[contnr] A Case For A Single (universal) Data Type

Established approach to app development in bubble.io is to define custom data structures like data types, fields, field types, etc., followed by custom UI and custom workflows… Needless to say, all of these custom implementations ought to be custom maintained, over time.

There is an alternative. It starts with a single “universal data type” like.
contnr structure

We call this type of structure contnr, pronounced “container”. “Topic” is just a common placeholder for user data.

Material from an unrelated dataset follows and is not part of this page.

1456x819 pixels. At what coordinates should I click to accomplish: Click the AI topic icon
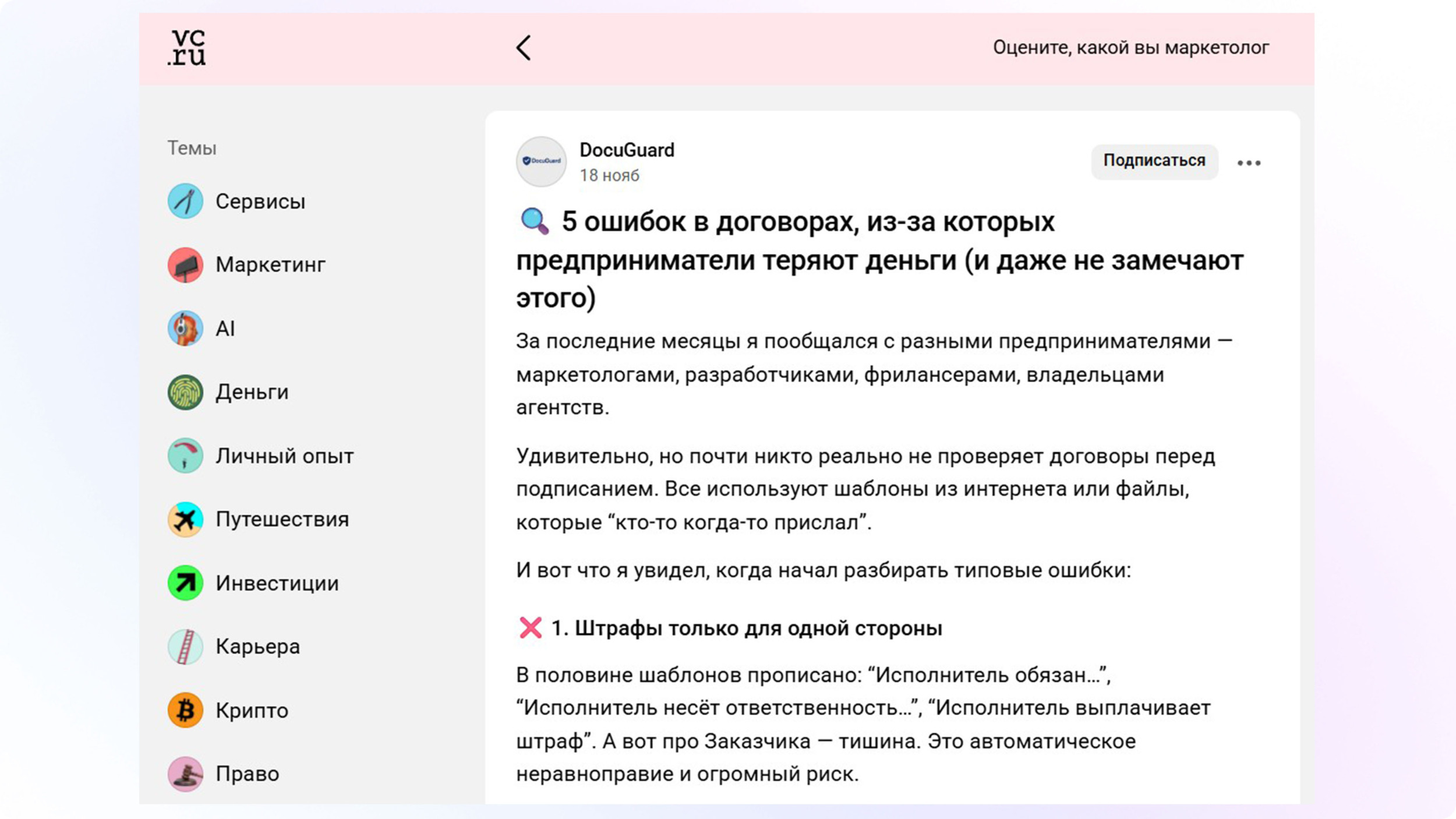185,328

Asside from bubble.io’s default field types, contnr’s specific field types are:

  1. label - In the most straightforward contnr implementation (and there are certainly others), label can be related to “field name”.
  2. content - Actual field content. Type and be any bubble.io existing field type processed in their native format, but persisted as text.
  3. property - Any list of key/value pairs further describing either contnr’s or content’s desired behaviour. Most common property is key as “content type” with value as “text”, “text list”, “number”…
  4. feature - A list of pointers to other contnrs holding further detail. For example, if a particular container is correspondent to bubble.io data type, than its features would correspond to fields with their own types and any additional detail.
  5. context - A list of pointers to other contnrs indicating all contexts in which a particular contnr is a feature. In most cases if contnr B is a feature of contnr A, than A is the context of B.

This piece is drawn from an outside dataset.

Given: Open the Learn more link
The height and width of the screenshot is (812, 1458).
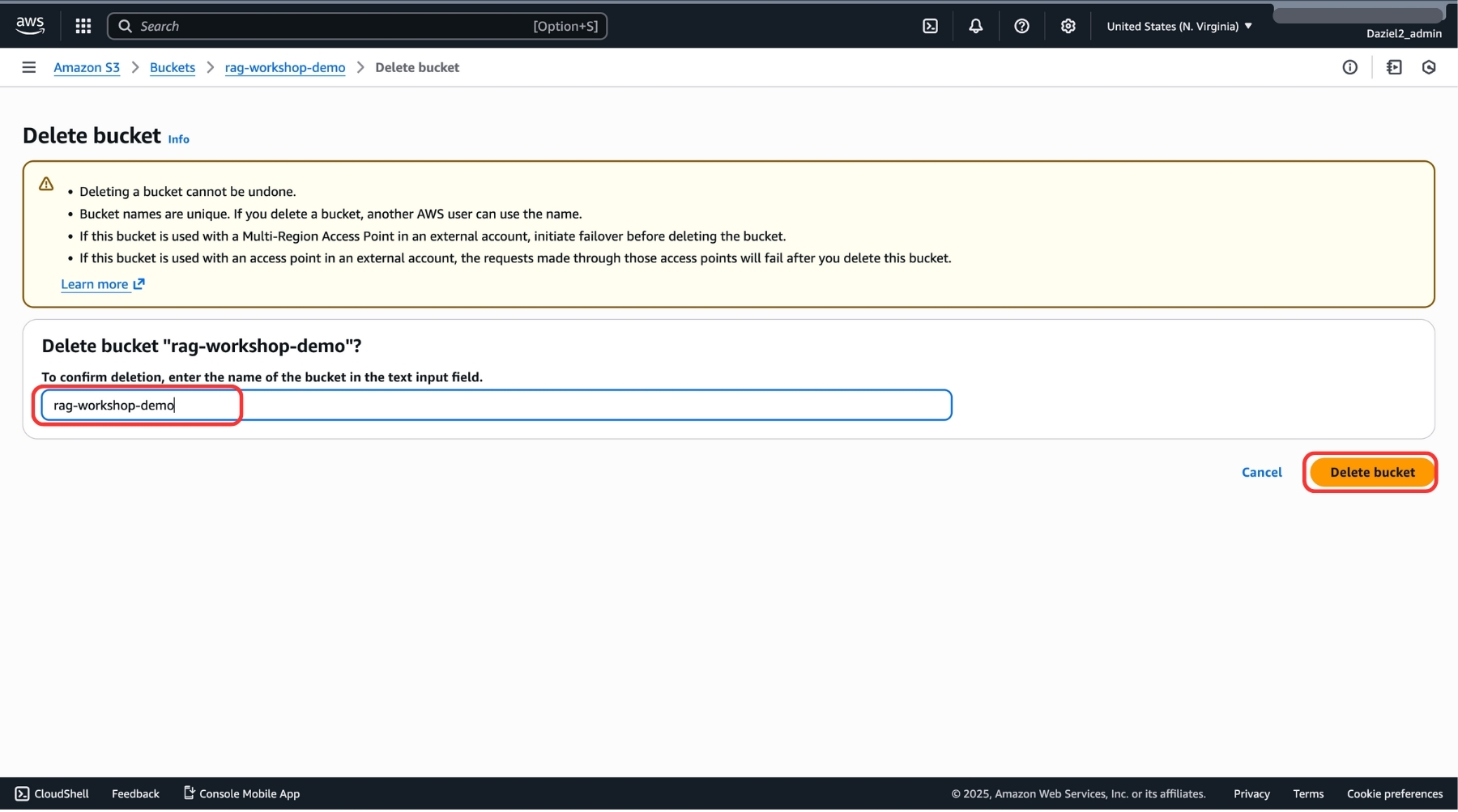Looking at the screenshot, I should [94, 284].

In bubble.io implementation, mandatory User data type would need only one additional field. In our current and planned projects, most of the time that field is a list of pointers to account contnrs.

Couple of key perspectives:

  1. Contnr is a universal, standardized container for content. It does correspond to, say, a standard shipping container. From the outside, all standard containers are handled in the same manner, thus efficiencies of scale. Only when opened, they offer their custom content.
  2. Through features and contexts, contnr is effectively a node in a graph network and can connect to any other node, subject to security limitations and one cardinal rule: NO RECURSIVE REFERENCES! A contnr cannot be a context nor feature of itself anywhere in a graph chain!

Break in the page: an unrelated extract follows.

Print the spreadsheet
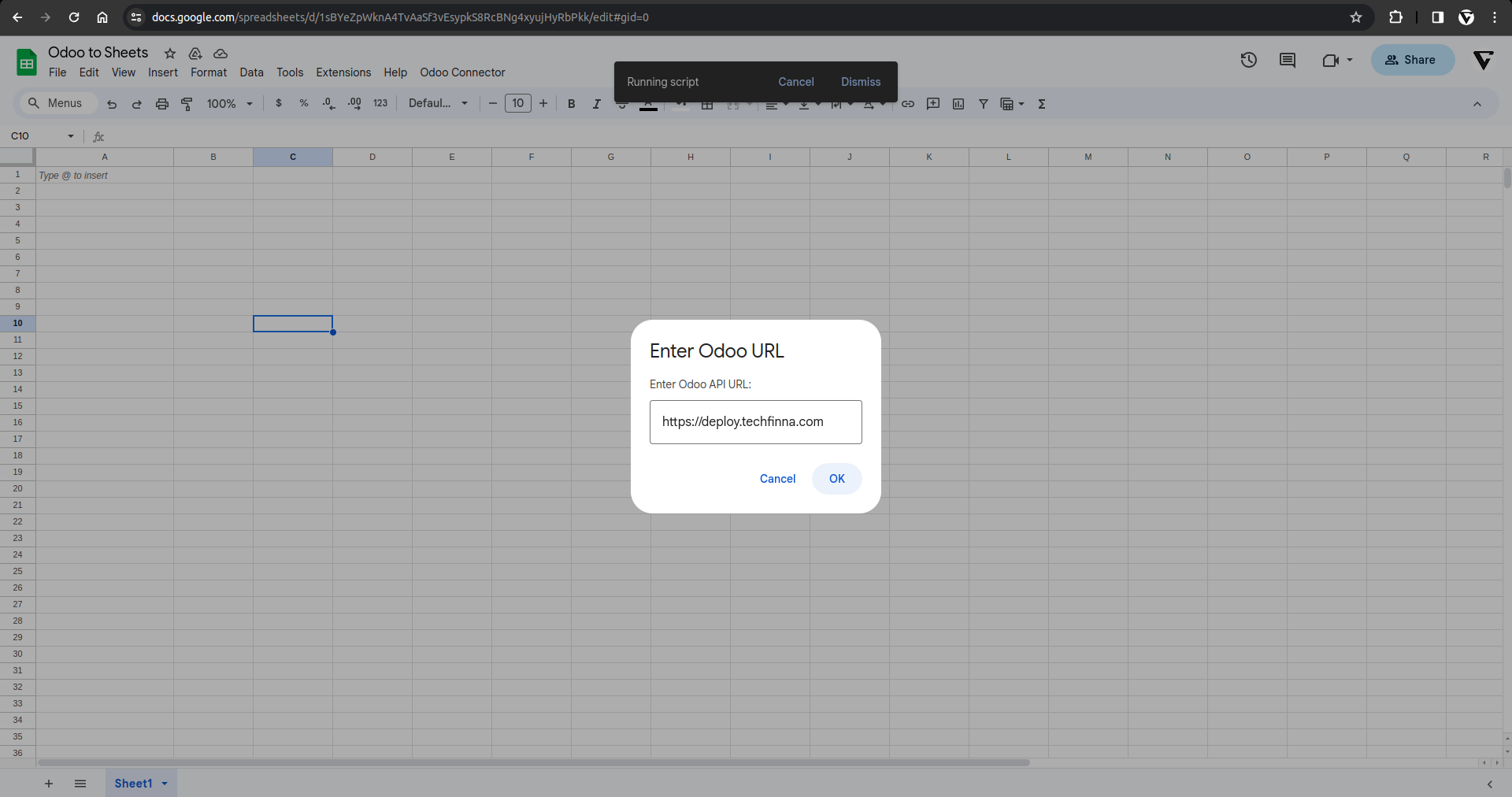Viewport: 1512px width, 797px height. point(161,103)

Key question? Can contnr structure emulate any combination of custom “data types” and their properties? The simple answer is, yes by all means!

Key benefits?

  1. Contnr structures are fully reusable and transferable from apps to apps, including their UI and workflows. Switching templates anyone? :slight_smile:
  2. Not just the data, but even data structures are fully programmable.
  3. All contnrs are potentially multilingual and, for the first time (in bubble.io), that includes data type and field names.
  4. Data versioning. When a data type’s structure changes, the “old data type” becomes obsolete. Contnrs can, at the same time, manage any number of versions of the same “data type”.
  5. Since contnr is a node in a graph network, once fetched (a.i. brought into focus), it provides a convenient index (features and contexts) to all all other related data, so the workflows are one direct step away from anything directly relevant.
  6. Contnr can persist structures as simple as an equivalent of single instance of a single bubble.io “field”, to equivalent of a “thing”, to equivalent of “data type”, all the way to virtually infinitely complex structures of content, properties and their relationships.

Key challenge? Potential novelty.

Our objective with this post is to assess a potential level of interest for the idea. If that interest does exist, we will post more information on topics (pun intended) like: types of content, impact on workflows, adjustments to development methodology, apps vs. skills, workflows vs. rules, extensive scripting, etc.

CAVEAT: Implementing contnr in bubble.io has been a months long ongoing process and it may take another month or two to develop all key components. To all interested parties, patience required!

Why not just directly implement an edges table and bypass the performance limitations of large lists? In a social network the graph is rarely static. Rather the edges are transient, and thus best represented with to and from vertexes, and to and from dates representing when the edge was active, along with the usual weights and labels.